The question, in the eyes of critics, is whether that premium is already more than reflected in today’s 29x earnings and sub‑3% trailing yield.
6. Key debates for investors before the 1 December open
6.1 The bull case in brief
Supporters of CBA shares typically point to:
- Dominant market position in Australian retail and business banking, with strong brand and customer base. [37]
- Resilient profitability through cycles, including record FY25 profit and historically high returns on equity. [38]
- Consistent dividends, fully franked, with 10%+ dividend growth over the last three years on some measures. [39]
- Investment in AI, data and technology, highlighted by the Chief AI Officer appointment. [40]
- A still relatively low credit‑loss environment, with capital ratios above regulatory minima. [41]
From this angle, the recent pullback is seen as a typical de‑rating after a strong run, not the start of a structural decline.
6.2 The bear case in brief
Sceptics, including many brokers and value‑oriented managers, focus on:
- Valuation risk: CBA trades at one of the highest P/E multiples of any major bank globally, even after falling 20% from its high. [42]
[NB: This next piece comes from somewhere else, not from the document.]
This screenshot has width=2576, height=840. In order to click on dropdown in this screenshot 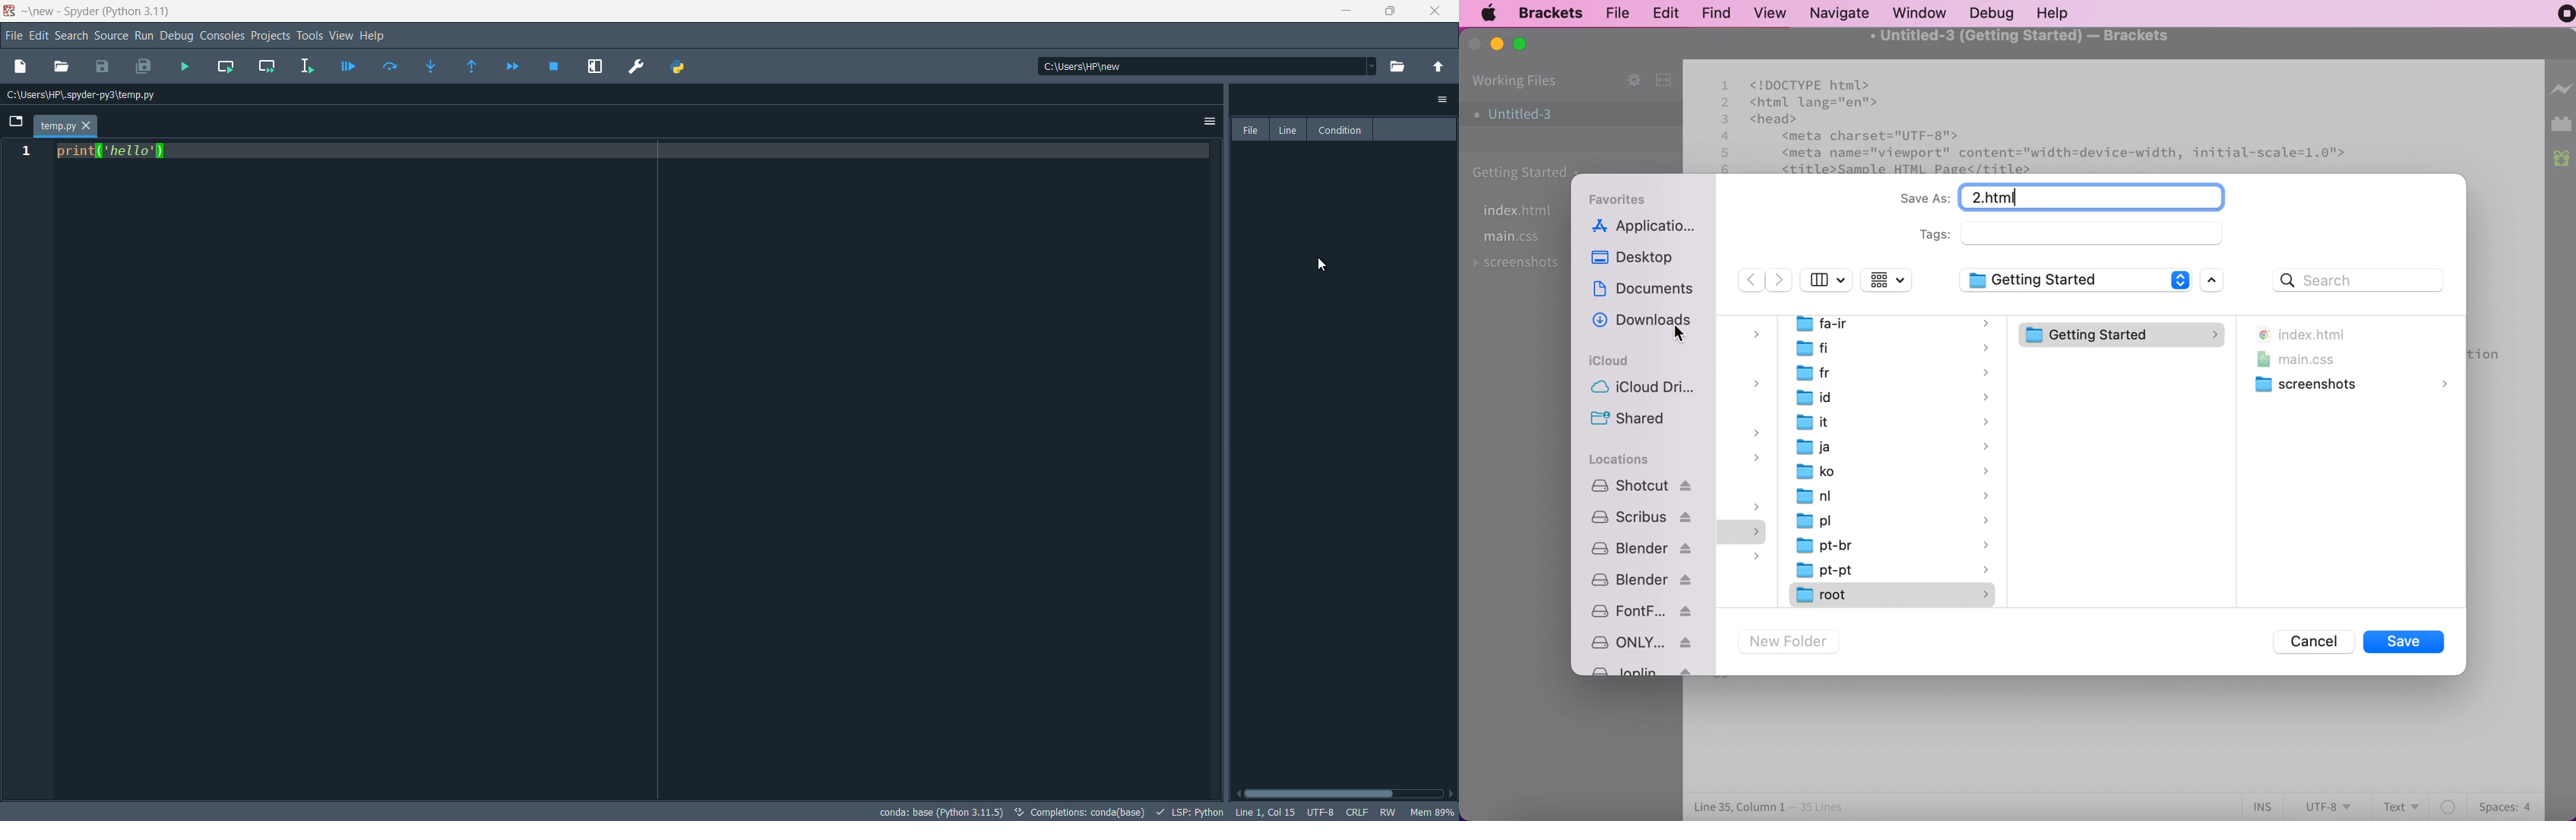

- Limited upside on consensus numbers: average 12‑month targets (~A$121) and fair‑value estimates (~A$120) sit well below the current price; several analysts and at least one major broker (Morgans) see 30–40% downside. [43]
- Cost and margin pressure: operating costs are rising faster than revenue in recent quarters, while competition in mortgages and deposits is intense, squeezing net interest margins. [44]
- Regulatory and political risk: APRA’s new lending caps and public debate over bank fees and mortgage relief mean less room for aggressive pricing or cost‑cutting. [45]
- Macro fragility: with Australia’s potential growth estimated at only 2.1% and inflation still elevated, the risk is that the economy slows without delivering the large rate cuts that would turbo‑charge loan demand. [46]
Put starkly, the bear view is that CBA is a wonderful bank on a not‑so‑wonderful price.
7. What to watch as ASX trading resumes on Monday
Ahead of the 1 December 2025 open, CBA investors and traders are likely to focus on:
- Index and sector flows
- Rates expectations and economic data
- Any shift in market pricing for the RBA’s next moves, especially after strong local inflation data and CBA’s own more hawkish research calls. [49]
- Incoming data on housing, wages and employment that might change perceptions of credit quality and loan demand.
- Newsflow on regulation and housing
- Further commentary from APRA or ratings agencies on debt‑to‑income caps and mortgage competition. [50]
- Follow‑through from weekend commentary
- Retail and professional investors reacting to high‑profile pieces on blue‑chip repricing, bank valuations and CBA’s premium — especially from The Australian, Rask Media, Simply Wall St and Morgans. [51]
Final thoughts (and a quick disclaimer)
As of the close on 28 November 2025, Commonwealth Bank of Australia sits at a crossroads:
- It remains a highly profitable, systemically important bank with strong dividends and a growing focus on AI and sustainability. [52]
- But it is also one of the most expensive bank stocks in the world, and the events of late November show that markets are no longer willing to give that valuation a free pass when growth slows and costs creep higher. [53]
For investors heading into Monday’s open, the key question is not whether CBA is a good bank — that’s rarely disputed — but whether, at around A$152 a share, it still offers a good trade‑off between quality, growth and price in a world of sticky inflation, vigilant regulators and plenty of cheaper banks offshore.
Important: This article is for general information only. It summarises publicly available news, data and commentary as of 28–30 November 2025 and is not financial advice. It doesn’t take into account your objectives, financial situation or needs. Consider speaking to a licensed financial adviser before making investment decisions.